··· Extracted entries

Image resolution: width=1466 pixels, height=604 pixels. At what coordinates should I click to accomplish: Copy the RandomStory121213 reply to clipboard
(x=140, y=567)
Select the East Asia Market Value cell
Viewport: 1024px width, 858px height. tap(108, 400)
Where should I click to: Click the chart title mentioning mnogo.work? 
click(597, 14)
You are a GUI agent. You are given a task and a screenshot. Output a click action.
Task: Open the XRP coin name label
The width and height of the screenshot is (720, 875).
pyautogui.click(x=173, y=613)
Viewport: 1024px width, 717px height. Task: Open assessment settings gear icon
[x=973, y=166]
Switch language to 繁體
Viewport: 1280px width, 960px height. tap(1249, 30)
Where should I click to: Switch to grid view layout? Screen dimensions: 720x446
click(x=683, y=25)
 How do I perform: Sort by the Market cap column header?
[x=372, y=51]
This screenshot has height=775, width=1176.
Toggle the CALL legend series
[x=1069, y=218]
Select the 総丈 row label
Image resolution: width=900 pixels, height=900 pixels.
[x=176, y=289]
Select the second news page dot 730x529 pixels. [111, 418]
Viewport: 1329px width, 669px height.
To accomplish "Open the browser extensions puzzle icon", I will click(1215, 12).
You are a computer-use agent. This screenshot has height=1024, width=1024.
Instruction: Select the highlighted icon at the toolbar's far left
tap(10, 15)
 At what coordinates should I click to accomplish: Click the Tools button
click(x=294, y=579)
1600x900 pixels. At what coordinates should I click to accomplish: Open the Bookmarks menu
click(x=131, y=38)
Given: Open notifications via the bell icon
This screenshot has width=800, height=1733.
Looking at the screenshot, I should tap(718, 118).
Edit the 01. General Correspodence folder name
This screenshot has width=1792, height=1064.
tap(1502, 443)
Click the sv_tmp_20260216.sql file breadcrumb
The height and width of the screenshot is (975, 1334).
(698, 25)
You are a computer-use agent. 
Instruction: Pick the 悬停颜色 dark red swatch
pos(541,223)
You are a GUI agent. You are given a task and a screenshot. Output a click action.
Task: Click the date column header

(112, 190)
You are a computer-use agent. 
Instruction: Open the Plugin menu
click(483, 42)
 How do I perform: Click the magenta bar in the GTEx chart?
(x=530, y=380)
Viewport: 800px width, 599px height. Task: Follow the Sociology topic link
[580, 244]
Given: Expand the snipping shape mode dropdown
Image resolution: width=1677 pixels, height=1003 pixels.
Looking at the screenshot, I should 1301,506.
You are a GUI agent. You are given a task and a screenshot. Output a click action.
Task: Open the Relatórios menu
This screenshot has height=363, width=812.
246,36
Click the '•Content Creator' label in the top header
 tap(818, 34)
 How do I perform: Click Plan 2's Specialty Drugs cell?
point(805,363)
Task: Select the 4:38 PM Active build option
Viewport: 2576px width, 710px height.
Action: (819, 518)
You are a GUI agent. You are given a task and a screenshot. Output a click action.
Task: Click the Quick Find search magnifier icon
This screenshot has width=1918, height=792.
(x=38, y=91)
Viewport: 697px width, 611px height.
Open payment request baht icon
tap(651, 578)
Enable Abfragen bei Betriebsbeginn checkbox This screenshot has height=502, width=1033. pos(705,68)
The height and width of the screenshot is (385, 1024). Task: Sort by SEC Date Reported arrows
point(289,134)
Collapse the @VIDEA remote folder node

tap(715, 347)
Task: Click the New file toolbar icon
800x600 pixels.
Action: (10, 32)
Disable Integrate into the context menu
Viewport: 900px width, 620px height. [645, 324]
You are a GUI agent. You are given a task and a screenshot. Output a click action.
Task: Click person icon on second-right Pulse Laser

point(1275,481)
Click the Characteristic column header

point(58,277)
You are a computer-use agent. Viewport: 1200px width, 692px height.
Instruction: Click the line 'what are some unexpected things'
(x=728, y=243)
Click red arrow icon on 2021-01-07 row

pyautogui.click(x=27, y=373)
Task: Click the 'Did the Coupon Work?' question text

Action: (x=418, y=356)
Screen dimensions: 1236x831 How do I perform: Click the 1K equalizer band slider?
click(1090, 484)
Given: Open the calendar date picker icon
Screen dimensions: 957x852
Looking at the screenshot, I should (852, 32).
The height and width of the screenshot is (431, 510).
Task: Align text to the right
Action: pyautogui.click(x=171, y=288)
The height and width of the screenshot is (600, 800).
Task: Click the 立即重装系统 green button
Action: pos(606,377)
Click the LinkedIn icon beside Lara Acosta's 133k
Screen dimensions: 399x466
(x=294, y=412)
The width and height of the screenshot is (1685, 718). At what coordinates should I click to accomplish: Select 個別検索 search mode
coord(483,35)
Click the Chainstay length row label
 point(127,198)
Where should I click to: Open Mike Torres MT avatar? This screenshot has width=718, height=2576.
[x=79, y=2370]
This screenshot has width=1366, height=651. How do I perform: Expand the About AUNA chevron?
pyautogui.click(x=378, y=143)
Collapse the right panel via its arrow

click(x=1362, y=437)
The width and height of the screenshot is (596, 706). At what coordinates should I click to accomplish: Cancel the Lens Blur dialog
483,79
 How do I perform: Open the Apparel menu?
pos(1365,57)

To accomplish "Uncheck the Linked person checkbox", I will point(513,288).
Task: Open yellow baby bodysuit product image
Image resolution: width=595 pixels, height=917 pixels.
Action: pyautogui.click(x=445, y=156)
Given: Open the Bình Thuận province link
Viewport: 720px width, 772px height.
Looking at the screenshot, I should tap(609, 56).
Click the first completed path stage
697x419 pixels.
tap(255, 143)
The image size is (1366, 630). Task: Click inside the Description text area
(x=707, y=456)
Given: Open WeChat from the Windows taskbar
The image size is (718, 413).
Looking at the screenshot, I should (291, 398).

······

About this task
All of the data above needs to be transcribed verbatim.

Solution below
Image resolution: width=1466 pixels, height=604 pixels. At what coordinates should I click to accomplish: Copy the RandomStory121213 reply to clipboard
(x=140, y=567)
Select the East Asia Market Value cell
Viewport: 1024px width, 858px height. tap(108, 400)
Where should I click to: Click the chart title mentioning mnogo.work? 
click(597, 14)
You are a GUI agent. You are given a task and a screenshot. Output a click action.
Task: Open the XRP coin name label
The width and height of the screenshot is (720, 875).
pyautogui.click(x=173, y=613)
Viewport: 1024px width, 717px height. Task: Open assessment settings gear icon
[x=973, y=166]
Switch language to 繁體
Viewport: 1280px width, 960px height. tap(1249, 30)
Where should I click to: Switch to grid view layout? Screen dimensions: 720x446
click(x=683, y=25)
 How do I perform: Sort by the Market cap column header?
[x=372, y=51]
This screenshot has height=775, width=1176.
Toggle the CALL legend series
[x=1069, y=218]
Select the 総丈 row label
Image resolution: width=900 pixels, height=900 pixels.
[x=176, y=289]
Select the second news page dot 730x529 pixels. [111, 418]
Viewport: 1329px width, 669px height.
To accomplish "Open the browser extensions puzzle icon", I will click(1215, 12).
You are a computer-use agent. This screenshot has height=1024, width=1024.
Instruction: Select the highlighted icon at the toolbar's far left
tap(10, 15)
 At what coordinates should I click to accomplish: Click the Tools button
click(x=294, y=579)
1600x900 pixels. At what coordinates should I click to accomplish: Open the Bookmarks menu
click(x=131, y=38)
Given: Open notifications via the bell icon
This screenshot has width=800, height=1733.
Looking at the screenshot, I should tap(718, 118).
Edit the 01. General Correspodence folder name
This screenshot has width=1792, height=1064.
tap(1502, 443)
Click the sv_tmp_20260216.sql file breadcrumb
The height and width of the screenshot is (975, 1334).
(698, 25)
You are a computer-use agent. 
Instruction: Pick the 悬停颜色 dark red swatch
pos(541,223)
You are a GUI agent. You are given a task and a screenshot. Output a click action.
Task: Click the date column header

(112, 190)
You are a computer-use agent. 
Instruction: Open the Plugin menu
click(483, 42)
 How do I perform: Click the magenta bar in the GTEx chart?
(x=530, y=380)
Viewport: 800px width, 599px height. Task: Follow the Sociology topic link
[580, 244]
Given: Expand the snipping shape mode dropdown
Image resolution: width=1677 pixels, height=1003 pixels.
Looking at the screenshot, I should 1301,506.
You are a GUI agent. You are given a task and a screenshot. Output a click action.
Task: Open the Relatórios menu
This screenshot has height=363, width=812.
246,36
Click the '•Content Creator' label in the top header
 tap(818, 34)
 How do I perform: Click Plan 2's Specialty Drugs cell?
point(805,363)
Task: Select the 4:38 PM Active build option
Viewport: 2576px width, 710px height.
Action: (819, 518)
You are a GUI agent. You are given a task and a screenshot. Output a click action.
Task: Click the Quick Find search magnifier icon
This screenshot has width=1918, height=792.
(x=38, y=91)
Viewport: 697px width, 611px height.
Open payment request baht icon
tap(651, 578)
Enable Abfragen bei Betriebsbeginn checkbox This screenshot has height=502, width=1033. pos(705,68)
The height and width of the screenshot is (385, 1024). Task: Sort by SEC Date Reported arrows
point(289,134)
Collapse the @VIDEA remote folder node

tap(715, 347)
Task: Click the New file toolbar icon
800x600 pixels.
Action: (10, 32)
Disable Integrate into the context menu
Viewport: 900px width, 620px height. [645, 324]
You are a GUI agent. You are given a task and a screenshot. Output a click action.
Task: Click person icon on second-right Pulse Laser

point(1275,481)
Click the Characteristic column header

point(58,277)
You are a computer-use agent. Viewport: 1200px width, 692px height.
Instruction: Click the line 'what are some unexpected things'
(x=728, y=243)
Click red arrow icon on 2021-01-07 row

pyautogui.click(x=27, y=373)
Task: Click the 'Did the Coupon Work?' question text

Action: (x=418, y=356)
Screen dimensions: 1236x831 How do I perform: Click the 1K equalizer band slider?
click(1090, 484)
Given: Open the calendar date picker icon
Screen dimensions: 957x852
Looking at the screenshot, I should (852, 32).
The height and width of the screenshot is (431, 510).
Task: Align text to the right
Action: pyautogui.click(x=171, y=288)
The height and width of the screenshot is (600, 800).
Task: Click the 立即重装系统 green button
Action: pos(606,377)
Click the LinkedIn icon beside Lara Acosta's 133k
Screen dimensions: 399x466
(x=294, y=412)
The width and height of the screenshot is (1685, 718). At what coordinates should I click to accomplish: Select 個別検索 search mode
coord(483,35)
Click the Chainstay length row label
 point(127,198)
Where should I click to: Open Mike Torres MT avatar? This screenshot has width=718, height=2576.
[x=79, y=2370]
This screenshot has width=1366, height=651. How do I perform: Expand the About AUNA chevron?
pyautogui.click(x=378, y=143)
Collapse the right panel via its arrow

click(x=1362, y=437)
The width and height of the screenshot is (596, 706). At what coordinates should I click to accomplish: Cancel the Lens Blur dialog
483,79
 How do I perform: Open the Apparel menu?
pos(1365,57)

To accomplish "Uncheck the Linked person checkbox", I will point(513,288).
Task: Open yellow baby bodysuit product image
Image resolution: width=595 pixels, height=917 pixels.
Action: pyautogui.click(x=445, y=156)
Given: Open the Bình Thuận province link
Viewport: 720px width, 772px height.
Looking at the screenshot, I should tap(609, 56).
Click the first completed path stage
697x419 pixels.
tap(255, 143)
The image size is (1366, 630). Task: Click inside the Description text area
(x=707, y=456)
Given: Open WeChat from the Windows taskbar
The image size is (718, 413).
Looking at the screenshot, I should (291, 398).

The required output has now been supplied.